Why Is A Good Safety Culture Vital in Your Workplace?
Personnel Safety: Ensuring a safe work environment will ensure workers return home safely. It is a moral and legal obligation for employers and employees to avoid causing harm to another person at or near the workplace. A well-constructed, fit for service Safety Management System including training, equipment and procedures is the absolute correct tool to ensure personnel, including visitors, return home safely to their families.
Output Capability: A poorly constructed or enforced Safety Management System is a good indication of an organisation that possesses a willingness to take short cuts without assessing the potential consequences. Short cuts or lack of suitable procedures invariably results in personal injury and or equipment damage, both of which will have a direct impact on company deliverables.
Reputation: Safety culture, efficiency and effectiveness, supported by polite and helpful customer service, provides the platform from which an organisation’s reputation is derived. A good safety reputation is a must, especially when tendering for contracts.
Cost: The monetary cost to an organisation with a poor safety culture can be enormous and include compensation, insurance premiums, rehabilitation, replacement training, lost time through injury, light duties through injury, equipment replacement and regulatory as well as criminal enforcement.
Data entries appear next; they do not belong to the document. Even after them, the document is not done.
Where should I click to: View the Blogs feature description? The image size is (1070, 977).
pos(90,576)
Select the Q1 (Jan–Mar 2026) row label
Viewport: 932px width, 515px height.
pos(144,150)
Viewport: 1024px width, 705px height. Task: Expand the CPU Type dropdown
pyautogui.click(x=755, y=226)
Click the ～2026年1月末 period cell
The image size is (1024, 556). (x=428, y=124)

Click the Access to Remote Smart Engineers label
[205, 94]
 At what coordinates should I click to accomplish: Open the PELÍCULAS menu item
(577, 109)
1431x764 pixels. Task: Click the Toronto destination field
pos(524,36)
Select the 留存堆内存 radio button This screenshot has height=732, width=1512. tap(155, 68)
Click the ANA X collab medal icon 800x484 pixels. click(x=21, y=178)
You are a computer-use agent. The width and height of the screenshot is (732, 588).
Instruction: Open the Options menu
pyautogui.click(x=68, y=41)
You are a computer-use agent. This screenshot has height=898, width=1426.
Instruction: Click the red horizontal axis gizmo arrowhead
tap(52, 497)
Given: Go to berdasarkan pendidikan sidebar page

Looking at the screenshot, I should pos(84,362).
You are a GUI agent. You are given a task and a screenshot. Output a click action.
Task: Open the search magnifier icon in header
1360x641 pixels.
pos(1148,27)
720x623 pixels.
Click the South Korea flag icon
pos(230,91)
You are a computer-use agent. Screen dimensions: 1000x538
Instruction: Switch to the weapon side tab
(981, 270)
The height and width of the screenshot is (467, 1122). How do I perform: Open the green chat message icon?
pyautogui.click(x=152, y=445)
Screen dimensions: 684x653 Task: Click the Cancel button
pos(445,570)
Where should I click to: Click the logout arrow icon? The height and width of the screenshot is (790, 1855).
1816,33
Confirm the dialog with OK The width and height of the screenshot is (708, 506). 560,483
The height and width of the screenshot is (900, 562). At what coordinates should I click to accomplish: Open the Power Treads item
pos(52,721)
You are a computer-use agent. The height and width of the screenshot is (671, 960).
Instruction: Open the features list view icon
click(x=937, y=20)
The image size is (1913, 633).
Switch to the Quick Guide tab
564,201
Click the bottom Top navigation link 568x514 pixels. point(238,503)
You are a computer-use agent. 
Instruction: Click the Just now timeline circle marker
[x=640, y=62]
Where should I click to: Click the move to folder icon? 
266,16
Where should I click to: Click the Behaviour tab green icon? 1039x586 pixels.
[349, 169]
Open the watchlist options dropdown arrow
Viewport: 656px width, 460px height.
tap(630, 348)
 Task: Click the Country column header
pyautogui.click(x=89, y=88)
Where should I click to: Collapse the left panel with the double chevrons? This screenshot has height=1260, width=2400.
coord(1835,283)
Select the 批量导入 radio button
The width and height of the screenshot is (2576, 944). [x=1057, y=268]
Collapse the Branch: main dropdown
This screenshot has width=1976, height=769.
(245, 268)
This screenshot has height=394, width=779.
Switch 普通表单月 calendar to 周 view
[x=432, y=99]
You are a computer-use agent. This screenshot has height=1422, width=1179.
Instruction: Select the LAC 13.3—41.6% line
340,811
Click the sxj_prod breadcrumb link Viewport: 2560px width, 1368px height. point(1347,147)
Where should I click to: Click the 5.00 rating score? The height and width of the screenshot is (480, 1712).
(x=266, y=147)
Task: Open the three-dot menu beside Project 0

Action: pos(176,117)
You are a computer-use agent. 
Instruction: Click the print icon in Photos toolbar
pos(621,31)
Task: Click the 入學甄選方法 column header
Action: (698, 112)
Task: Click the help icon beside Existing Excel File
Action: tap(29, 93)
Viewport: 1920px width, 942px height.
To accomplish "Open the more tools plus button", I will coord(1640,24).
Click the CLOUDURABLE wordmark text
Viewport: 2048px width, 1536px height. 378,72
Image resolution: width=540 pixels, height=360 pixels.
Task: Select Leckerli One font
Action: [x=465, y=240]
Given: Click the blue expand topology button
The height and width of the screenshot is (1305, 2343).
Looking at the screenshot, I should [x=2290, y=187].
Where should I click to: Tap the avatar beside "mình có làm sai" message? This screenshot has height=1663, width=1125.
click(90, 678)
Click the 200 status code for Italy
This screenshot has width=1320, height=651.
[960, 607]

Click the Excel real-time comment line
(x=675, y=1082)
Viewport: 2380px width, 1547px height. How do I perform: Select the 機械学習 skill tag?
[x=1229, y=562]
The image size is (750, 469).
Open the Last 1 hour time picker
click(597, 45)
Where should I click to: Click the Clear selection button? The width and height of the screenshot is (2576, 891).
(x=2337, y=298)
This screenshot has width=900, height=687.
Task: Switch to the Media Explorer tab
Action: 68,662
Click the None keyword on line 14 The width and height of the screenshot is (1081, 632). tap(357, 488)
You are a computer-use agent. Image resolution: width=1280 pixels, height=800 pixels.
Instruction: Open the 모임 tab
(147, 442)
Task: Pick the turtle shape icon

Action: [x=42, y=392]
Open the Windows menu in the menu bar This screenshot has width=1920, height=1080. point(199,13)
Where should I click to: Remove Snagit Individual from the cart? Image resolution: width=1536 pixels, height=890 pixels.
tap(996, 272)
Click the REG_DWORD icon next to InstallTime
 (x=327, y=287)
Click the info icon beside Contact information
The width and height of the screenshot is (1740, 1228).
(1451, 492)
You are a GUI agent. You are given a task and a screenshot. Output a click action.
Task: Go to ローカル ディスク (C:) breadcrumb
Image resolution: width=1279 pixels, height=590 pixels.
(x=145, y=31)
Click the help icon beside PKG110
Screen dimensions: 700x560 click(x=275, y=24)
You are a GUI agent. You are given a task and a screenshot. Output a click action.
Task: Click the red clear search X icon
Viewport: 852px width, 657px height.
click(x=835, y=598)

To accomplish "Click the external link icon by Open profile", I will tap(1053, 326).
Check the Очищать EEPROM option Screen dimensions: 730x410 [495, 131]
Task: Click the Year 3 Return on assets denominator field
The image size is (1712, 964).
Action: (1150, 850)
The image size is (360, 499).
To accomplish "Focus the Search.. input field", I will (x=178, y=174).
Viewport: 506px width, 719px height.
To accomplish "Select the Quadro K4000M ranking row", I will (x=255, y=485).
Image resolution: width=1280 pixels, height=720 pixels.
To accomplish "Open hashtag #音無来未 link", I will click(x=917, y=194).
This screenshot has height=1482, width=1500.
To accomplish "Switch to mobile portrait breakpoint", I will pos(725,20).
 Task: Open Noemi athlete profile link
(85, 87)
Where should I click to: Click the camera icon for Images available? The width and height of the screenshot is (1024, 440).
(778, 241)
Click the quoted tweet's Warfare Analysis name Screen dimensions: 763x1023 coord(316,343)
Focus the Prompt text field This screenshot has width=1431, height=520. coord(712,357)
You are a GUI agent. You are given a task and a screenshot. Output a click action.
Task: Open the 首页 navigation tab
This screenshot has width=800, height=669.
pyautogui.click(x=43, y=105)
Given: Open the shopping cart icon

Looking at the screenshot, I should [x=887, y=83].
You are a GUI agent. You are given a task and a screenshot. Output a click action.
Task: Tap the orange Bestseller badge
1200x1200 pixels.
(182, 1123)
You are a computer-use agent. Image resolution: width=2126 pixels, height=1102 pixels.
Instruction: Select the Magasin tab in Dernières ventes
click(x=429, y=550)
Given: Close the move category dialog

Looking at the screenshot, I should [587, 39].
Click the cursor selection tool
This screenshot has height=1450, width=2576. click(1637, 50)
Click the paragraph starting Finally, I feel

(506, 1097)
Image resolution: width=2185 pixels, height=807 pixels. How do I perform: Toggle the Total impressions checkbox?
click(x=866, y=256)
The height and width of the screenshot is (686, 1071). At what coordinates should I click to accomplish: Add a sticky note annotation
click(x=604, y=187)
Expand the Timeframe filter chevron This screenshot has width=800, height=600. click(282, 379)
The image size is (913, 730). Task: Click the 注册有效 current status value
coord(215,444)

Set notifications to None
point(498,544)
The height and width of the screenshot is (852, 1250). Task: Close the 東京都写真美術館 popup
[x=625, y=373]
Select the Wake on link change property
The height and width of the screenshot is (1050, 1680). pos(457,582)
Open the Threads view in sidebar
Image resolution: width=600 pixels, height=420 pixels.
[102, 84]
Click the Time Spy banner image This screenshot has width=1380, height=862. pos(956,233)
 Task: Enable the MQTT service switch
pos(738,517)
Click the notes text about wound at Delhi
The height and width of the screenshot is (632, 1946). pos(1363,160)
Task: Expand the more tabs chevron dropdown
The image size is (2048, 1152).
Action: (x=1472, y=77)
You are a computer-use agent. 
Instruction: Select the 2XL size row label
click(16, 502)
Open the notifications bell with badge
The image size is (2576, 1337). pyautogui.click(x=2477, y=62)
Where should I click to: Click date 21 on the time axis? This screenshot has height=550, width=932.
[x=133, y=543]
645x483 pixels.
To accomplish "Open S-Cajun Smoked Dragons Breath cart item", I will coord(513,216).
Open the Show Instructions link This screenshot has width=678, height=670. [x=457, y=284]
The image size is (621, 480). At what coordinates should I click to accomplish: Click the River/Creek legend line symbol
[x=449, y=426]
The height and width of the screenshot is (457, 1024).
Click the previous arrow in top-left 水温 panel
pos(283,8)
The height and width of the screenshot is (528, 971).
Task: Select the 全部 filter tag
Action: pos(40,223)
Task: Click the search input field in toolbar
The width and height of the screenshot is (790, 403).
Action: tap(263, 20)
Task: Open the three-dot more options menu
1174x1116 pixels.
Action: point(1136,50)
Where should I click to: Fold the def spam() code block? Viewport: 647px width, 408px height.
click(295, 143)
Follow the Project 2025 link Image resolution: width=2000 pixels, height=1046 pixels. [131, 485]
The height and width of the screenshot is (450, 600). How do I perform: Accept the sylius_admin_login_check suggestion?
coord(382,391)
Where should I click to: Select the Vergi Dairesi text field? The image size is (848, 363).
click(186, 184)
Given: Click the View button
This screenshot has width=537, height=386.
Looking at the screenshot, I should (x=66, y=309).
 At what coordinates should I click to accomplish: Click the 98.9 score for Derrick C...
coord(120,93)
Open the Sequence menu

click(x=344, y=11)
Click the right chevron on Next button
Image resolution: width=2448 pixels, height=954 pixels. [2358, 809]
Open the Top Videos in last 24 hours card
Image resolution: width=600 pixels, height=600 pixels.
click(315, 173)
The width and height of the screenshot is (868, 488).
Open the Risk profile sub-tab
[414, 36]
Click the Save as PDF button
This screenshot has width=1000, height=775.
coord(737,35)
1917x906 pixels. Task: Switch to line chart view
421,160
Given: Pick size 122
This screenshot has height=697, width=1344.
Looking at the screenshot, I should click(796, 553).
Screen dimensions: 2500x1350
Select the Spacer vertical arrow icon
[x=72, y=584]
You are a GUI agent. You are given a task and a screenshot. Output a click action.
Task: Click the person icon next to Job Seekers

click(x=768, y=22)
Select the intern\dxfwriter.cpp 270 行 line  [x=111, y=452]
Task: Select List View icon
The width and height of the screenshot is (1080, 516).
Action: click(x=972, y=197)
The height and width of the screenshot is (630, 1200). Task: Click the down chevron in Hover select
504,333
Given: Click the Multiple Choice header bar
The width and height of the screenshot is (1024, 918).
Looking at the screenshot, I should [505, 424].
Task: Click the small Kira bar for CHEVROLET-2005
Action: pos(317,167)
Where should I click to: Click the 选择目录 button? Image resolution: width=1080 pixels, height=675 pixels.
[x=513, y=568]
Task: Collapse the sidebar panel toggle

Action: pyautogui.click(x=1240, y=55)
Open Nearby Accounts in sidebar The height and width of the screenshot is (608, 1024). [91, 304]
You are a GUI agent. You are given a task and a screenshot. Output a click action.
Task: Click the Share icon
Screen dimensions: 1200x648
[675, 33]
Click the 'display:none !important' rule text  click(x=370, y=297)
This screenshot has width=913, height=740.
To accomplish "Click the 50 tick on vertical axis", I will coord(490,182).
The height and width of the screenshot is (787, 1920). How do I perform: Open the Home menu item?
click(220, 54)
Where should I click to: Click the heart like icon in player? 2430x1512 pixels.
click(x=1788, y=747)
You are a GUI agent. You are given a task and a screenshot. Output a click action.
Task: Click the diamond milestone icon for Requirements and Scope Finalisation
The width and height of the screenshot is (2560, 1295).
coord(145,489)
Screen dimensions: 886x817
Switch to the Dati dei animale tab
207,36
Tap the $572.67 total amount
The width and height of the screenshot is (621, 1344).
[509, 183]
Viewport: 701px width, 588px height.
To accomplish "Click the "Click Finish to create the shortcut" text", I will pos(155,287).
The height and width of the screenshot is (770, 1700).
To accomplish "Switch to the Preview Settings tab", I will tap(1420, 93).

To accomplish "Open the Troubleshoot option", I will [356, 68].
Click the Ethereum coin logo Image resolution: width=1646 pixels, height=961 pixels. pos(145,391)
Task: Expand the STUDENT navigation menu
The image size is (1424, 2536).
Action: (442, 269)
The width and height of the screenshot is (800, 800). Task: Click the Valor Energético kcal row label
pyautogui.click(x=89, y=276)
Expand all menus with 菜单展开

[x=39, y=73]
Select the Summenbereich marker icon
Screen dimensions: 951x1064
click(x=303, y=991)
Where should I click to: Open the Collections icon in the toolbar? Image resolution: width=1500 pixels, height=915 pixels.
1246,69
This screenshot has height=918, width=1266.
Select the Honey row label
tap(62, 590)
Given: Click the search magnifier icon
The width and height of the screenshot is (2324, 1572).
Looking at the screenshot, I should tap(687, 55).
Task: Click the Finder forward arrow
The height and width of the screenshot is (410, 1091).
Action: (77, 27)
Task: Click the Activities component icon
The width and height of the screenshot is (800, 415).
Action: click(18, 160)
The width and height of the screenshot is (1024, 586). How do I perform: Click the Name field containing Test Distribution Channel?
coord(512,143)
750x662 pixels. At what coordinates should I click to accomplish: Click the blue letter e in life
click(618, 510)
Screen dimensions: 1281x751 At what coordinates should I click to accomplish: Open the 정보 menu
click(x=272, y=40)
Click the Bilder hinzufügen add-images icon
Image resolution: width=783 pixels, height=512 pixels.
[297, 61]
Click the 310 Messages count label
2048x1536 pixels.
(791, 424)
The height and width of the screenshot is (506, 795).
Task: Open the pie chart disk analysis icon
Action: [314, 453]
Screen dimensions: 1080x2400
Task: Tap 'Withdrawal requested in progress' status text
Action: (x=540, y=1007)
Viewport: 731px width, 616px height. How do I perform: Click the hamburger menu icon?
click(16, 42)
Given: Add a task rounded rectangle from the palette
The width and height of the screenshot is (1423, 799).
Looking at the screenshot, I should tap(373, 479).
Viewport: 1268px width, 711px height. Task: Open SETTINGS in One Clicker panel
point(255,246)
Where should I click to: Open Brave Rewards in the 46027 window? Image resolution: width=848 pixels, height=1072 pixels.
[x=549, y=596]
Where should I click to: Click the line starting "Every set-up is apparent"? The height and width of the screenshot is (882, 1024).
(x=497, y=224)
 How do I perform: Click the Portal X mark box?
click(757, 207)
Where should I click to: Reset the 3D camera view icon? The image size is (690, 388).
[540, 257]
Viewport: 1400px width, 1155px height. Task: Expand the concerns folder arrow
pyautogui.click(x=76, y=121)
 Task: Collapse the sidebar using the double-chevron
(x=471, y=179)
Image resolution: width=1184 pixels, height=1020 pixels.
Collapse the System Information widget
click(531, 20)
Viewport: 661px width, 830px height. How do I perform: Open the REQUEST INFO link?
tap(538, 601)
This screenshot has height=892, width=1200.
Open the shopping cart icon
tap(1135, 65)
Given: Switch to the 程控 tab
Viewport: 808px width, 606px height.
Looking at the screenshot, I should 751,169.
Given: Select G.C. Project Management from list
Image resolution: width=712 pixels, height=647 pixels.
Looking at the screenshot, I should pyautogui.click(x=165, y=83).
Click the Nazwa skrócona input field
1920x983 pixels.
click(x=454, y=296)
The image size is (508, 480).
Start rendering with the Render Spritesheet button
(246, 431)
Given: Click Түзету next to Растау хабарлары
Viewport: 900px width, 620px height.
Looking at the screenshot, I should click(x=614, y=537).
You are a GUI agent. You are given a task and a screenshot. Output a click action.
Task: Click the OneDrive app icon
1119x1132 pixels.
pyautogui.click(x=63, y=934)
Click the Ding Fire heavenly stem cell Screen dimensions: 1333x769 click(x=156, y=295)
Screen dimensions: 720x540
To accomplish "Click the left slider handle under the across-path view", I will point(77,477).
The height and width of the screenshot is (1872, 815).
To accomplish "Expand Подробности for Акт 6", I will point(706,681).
Compliance: Providing a safe workplace and safe system of work is not a kind-hearted procedure to enforce, it’s the law. Due Diligence is the part of the law that eliminates the mitigation of “I didn’t know”. The Work Health and Safety Act, Regulations, Codes of Practices and Standards provide organisations with mandatory requirements as well as Reasonably Practicable guidelines to assist in meeting compliance. These documents are strictly adhered to and enforced during Regulator investigations into potential non-conformances and may result in hefty fines and or imprisonment. Where an organisation is unsure of its legal obligation, a professional consultant should be engaged to assist in the interpretation of safety legislation.
Morale: Bad morale within an organisation can be toxic and can impact directly on the 5 predecessors of this blog. There can be several reasons for bad morale; however, in industry, poor safety consultation and communication, bullying, discrimination and harassment are the undisputed front runners. Various laws outline expectations and accountabilities in all these areas and places a responsibility directly on employers and employees to ensure legislative requirements are met.